### Selection
# Clear - brand new, neat looking task list app for your iPhone!



## Kid_Eternity (Jan 30, 2012)

Demo looks very good but it has some unanswered questions on price and syncing. If you can't access your to do list elsewhere how much value does this app have? Guess we'll find out in a few weeks!



Official website here. Twitter account here.


----------



## sim667 (Jan 31, 2012)

Just use reminderS?


----------



## Kid_Eternity (Feb 15, 2012)

It's out now and boy is it neat! Very cool navigation, useful for simple notes or task lists at the moment, not for your GTD power users though.


----------



## stuff_it (Feb 15, 2012)

iPhone, because having just one side of your smartphone made of glass isn't risky enough.


----------



## Kid_Eternity (Feb 15, 2012)

Lol too true, they made a great looking phone that you have to keep cased..*facepalm*


----------



## editor (Feb 15, 2012)

It's mighty pretty and I like the interface, but my quest for the ultimate task/to-do app continues.
I've yet to find anything as good as my old Palm OS/Bonsai combo, which is frustrating.


----------



## Kid_Eternity (Feb 15, 2012)

This really isn't for power users at all but yeah the Palm days of task/calendaring are sadly history. *misses Angendus*


----------



## FridgeMagnet (Feb 15, 2012)

Lack of a good desktop client kills off task managers for me these days in practice.


----------



## Kid_Eternity (Feb 15, 2012)

This and lack of back up is a serious grey cloud for it...


----------



## sparkit (Feb 17, 2012)

You should try Wunderlist if you want a to-do app that isn't for a power user. Android, iPhone, web and desktop apps. And free!


----------



## MBV (Feb 18, 2012)

I use google tasks. Seems OK for the 2 lists I have going.


----------



## Kid_Eternity (Feb 23, 2012)

Wow, this app sold 350,000 in just 9 days! Interesting to see what the new features are and good to hear that iPad and Mac versions are on the way. It needs syncing across the cloud...



> iPhone productivity app Clear has sold more than 350,000 copies since its launch on 14 February, according to its UK-based publisher Realmac Software.
> 
> The app focuses on To-Do lists, and has won widespread praise for its user interface, which is based entirely on swipes and pinches, with no on-screen buttons.
> 
> ...


----------



## FridgeMagnet (Feb 23, 2012)

I did buy it in the end - I am a to do app junkie and it's only 69p. It is actually very good. The touch control and use of swiping and pulling feels very natural and you don't feel that you are "switching mode" at any time, tapping buttons to do something when you were previously dragging etc.

Of course this does rest on it being quite simple and not providing many options. And if it won't sync it isn't a lot of use as I say. But I'll look out for clients for other OSes.


----------



## Kid_Eternity (Oct 31, 2012)

Coming for Mac soon with iCloud sync. Might return to using it now...


----------



## Barking_Mad (Nov 1, 2012)

I've tried loads and come to the conclusion pencil and paper are better than them all.


----------



## Badgers (Nov 1, 2012)

Barking_Mad said:
			
		

> I've tried loads and come to the conclusion pencil and paper are better than them all.
######
### Data section
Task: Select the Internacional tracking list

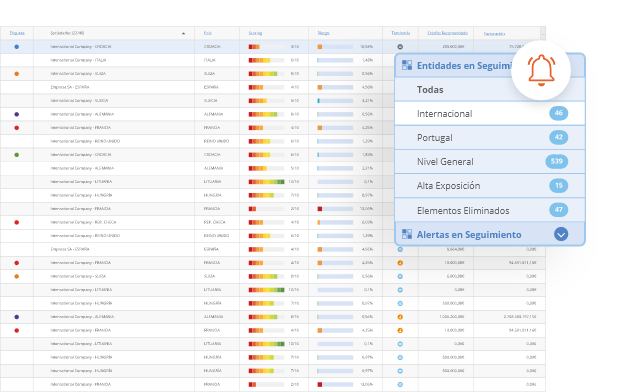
######
Problems:
A – Edit the thread about the Clear app from "## Kid_Eternity (Feb 23, 2012)" up to and including "publisher Realmac Software.", putting "Realmac" in place of "Realmac Software".
B – Decide whether each statement agrees with the thread about the Clear app, answering yes or no and quoting the words that settle it: (i) FridgeMagnet paid 69p for Clear. (ii) sparkit says Wunderlist has to be paid for. (iii) Clear's interface relies on on-screen buttons.
The material has no connection to the thread about the Clear app.

Solutions by task:
A –
## Kid_Eternity (Feb 23, 2012)

Wow, this app sold 350,000 in just 9 days! Interesting to see what the new features are and good to hear that iPad and Mac versions are on the way. It needs syncing across the cloud...



> iPhone productivity app Clear has sold more than 350,000 copies since its launch on 14 February, according to its UK-based publisher Realmac.

B –
(i) Yes: "I did buy it in the end - I am a to do app junkie and it's only 69p."
(ii) No: "And free!"
(iii) No: "which is based entirely on swipes and pinches, with no on-screen buttons."